____ Quoted text

By utilizing a plurality of content item histograms 32, an embodiment may detect multiple types of trends among the references 16 to the content item 18. For example, in the exemplary scenario 140 of
A fifth aspect that may vary among embodiments of these techniques relates to the decaying 44 of trend scores 32 while comparing content items 18 to identify trending content items 18. As described herein, a trend score 38 computed upon detecting a reference 16 a content item 18 may reflect reference counts 134 for reference periods preceding the detection of the latest reference 16, but may not reflect a period of inactivity between the last reference time 36 and a second (subsequent) time when the trend score 32 of the content item 18 is utilized, when no references 16 are detected during this period of inactivity. Because many content items 18 may exhibit at least a brief period of inactivity (and possibly a protracted period of inactivity) between the last reference time 36 of the content item 18 and the second time 42, the trend scores 38 may produce inaccurate results in trend detection unless adjusted to reflect the period of inactivity. Accordingly, and as a first example of this fifth aspect, upon comparing content items 18 at the second time 42, the trend scores 32 of respective content items 18 are decayed 44 based on the difference between the second time 42 and the last reference time 36 of the content item 18. For example, the trend scores 32 may be decayed 44 a fixed amount (such as one point) or by a fixed percentage (such as 10%) for each intervening reference period 136 between the last reference time 36 and the second time 42. Alternatively, progressive penalties may be applied to cause accelerating decaying 44 in view of more protracted periods of inactivity, such as a 2% decrease in the trend score 38 for a first reference period 136 with zero references 16, a 4% decrease in the trend score 38 for the second reference period 136, a 10% decrease in the trend score 38 for the third reference period 136, etc.

________

* _Problem 1_
In the trend-score passage, what fixed percentage is given as an example of how much a trend score may decay for each intervening reference period?
The passage on trend scores and the entries that follow it are unrelated.

____ Exercise data

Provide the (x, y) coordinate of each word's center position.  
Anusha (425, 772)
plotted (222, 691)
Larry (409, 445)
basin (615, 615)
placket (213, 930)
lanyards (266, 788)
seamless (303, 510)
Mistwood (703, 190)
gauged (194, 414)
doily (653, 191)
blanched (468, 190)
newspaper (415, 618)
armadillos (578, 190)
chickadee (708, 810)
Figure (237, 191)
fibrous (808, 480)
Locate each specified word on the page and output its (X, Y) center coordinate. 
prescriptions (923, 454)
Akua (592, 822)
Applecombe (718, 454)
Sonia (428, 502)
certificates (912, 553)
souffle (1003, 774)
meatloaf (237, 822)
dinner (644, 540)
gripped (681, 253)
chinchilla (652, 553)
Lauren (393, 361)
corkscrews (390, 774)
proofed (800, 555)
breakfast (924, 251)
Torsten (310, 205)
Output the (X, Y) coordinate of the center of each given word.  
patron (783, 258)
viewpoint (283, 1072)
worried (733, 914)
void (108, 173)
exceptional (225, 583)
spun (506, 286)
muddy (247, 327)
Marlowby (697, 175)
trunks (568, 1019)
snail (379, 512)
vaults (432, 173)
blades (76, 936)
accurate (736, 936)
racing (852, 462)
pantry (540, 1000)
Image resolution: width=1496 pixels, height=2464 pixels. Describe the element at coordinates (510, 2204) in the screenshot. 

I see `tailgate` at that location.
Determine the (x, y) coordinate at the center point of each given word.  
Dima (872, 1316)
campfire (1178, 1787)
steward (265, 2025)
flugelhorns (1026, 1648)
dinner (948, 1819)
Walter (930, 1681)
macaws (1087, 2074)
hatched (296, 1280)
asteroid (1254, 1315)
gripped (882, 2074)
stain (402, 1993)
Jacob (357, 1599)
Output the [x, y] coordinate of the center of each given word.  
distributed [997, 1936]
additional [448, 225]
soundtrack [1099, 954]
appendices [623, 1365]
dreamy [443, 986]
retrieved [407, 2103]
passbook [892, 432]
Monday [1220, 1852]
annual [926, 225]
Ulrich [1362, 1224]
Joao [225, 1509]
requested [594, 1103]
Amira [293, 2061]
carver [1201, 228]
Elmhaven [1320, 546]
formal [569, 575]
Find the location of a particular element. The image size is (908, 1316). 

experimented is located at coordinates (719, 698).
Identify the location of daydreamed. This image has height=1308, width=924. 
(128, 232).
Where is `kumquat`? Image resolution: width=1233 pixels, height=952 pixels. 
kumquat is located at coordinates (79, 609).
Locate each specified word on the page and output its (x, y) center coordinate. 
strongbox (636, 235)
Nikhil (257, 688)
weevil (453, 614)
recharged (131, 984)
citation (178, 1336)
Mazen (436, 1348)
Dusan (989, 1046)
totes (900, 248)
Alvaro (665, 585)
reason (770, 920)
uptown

________

* _Problem 2_
Echo the entries exactly, everything from the line containing "Determine the (x, y)" down to the line containing "(128, 232).", with both of those lines included.

* _Complete output 1_
10%.

* _Complete output 2_
Determine the (x, y) coordinate at the center point of each given word.  
Dima (872, 1316)
campfire (1178, 1787)
steward (265, 2025)
flugelhorns (1026, 1648)
dinner (948, 1819)
Walter (930, 1681)
macaws (1087, 2074)
hatched (296, 1280)
asteroid (1254, 1315)
gripped (882, 2074)
stain (402, 1993)
Jacob (357, 1599)
Output the [x, y] coordinate of the center of each given word.  
distributed [997, 1936]
additional [448, 225]
soundtrack [1099, 954]
appendices [623, 1365]
dreamy [443, 986]
retrieved [407, 2103]
passbook [892, 432]
Monday [1220, 1852]
annual [926, 225]
Ulrich [1362, 1224]
Joao [225, 1509]
requested [594, 1103]
Amira [293, 2061]
carver [1201, 228]
Elmhaven [1320, 546]
formal [569, 575]
Find the location of a particular element. The image size is (908, 1316). 

experimented is located at coordinates (719, 698).
Identify the location of daydreamed. This image has height=1308, width=924. 
(128, 232).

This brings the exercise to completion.